___ PROVIDED DATA ___
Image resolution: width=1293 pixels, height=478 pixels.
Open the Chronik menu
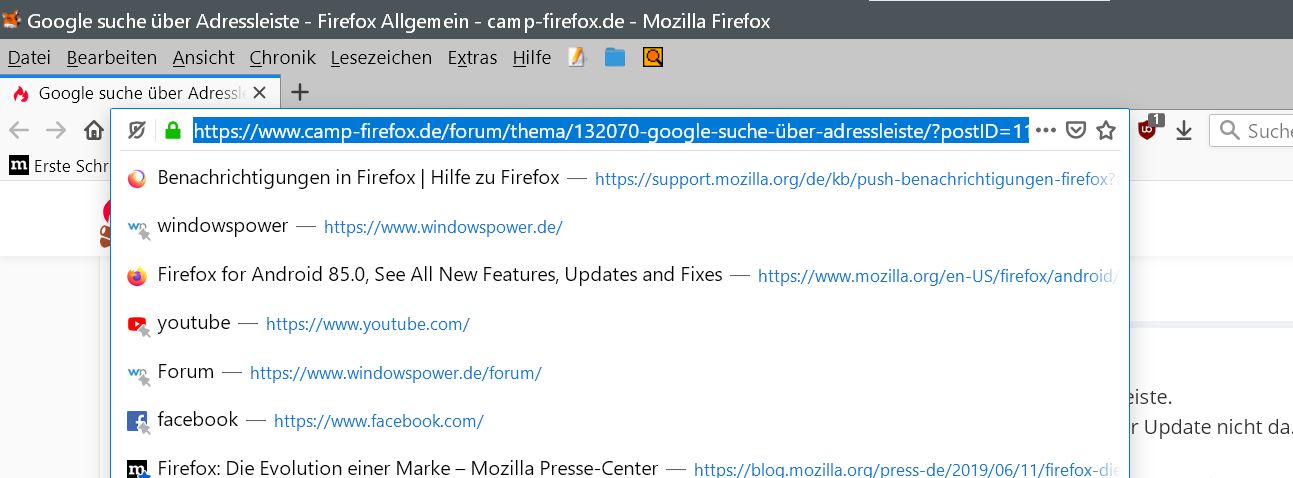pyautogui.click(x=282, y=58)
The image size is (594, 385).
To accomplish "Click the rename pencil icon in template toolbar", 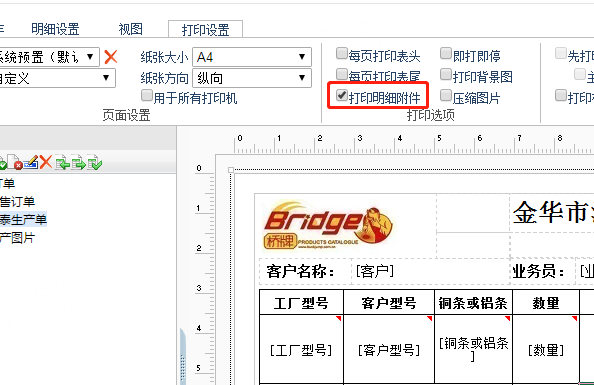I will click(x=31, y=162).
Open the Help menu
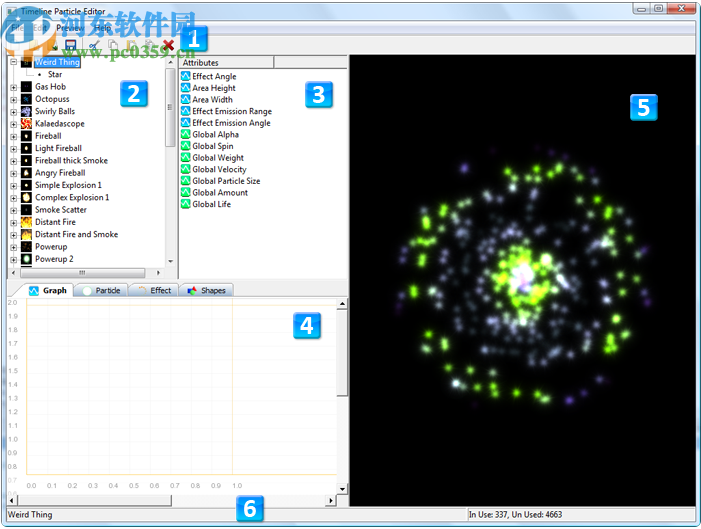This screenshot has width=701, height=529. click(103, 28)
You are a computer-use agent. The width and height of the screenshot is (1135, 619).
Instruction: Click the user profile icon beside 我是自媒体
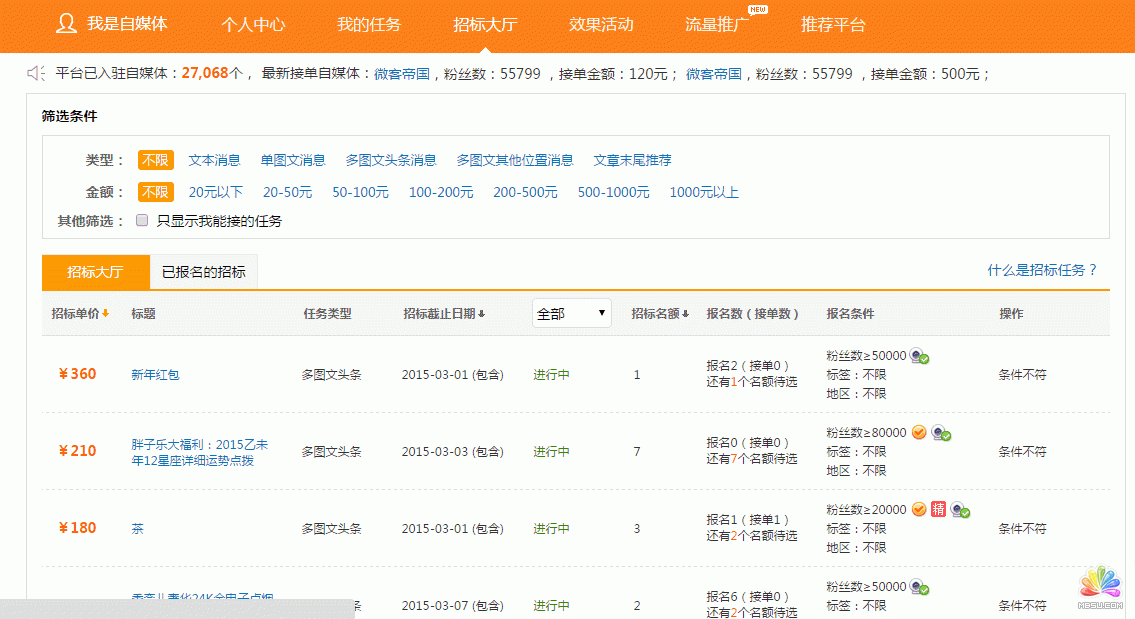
___
WHAT TO PRODUCE: Starting at the line that has "You are a computer-use" and continuing through the end of the listing, update the lines by replacing "user profile icon" with "avatar" and keep everything else the same. Give only those lines, without the pictures.

EXERCISE SOLUTION:
You are a computer-use agent. The width and height of the screenshot is (1135, 619).
Instruction: Click the avatar beside 我是自媒体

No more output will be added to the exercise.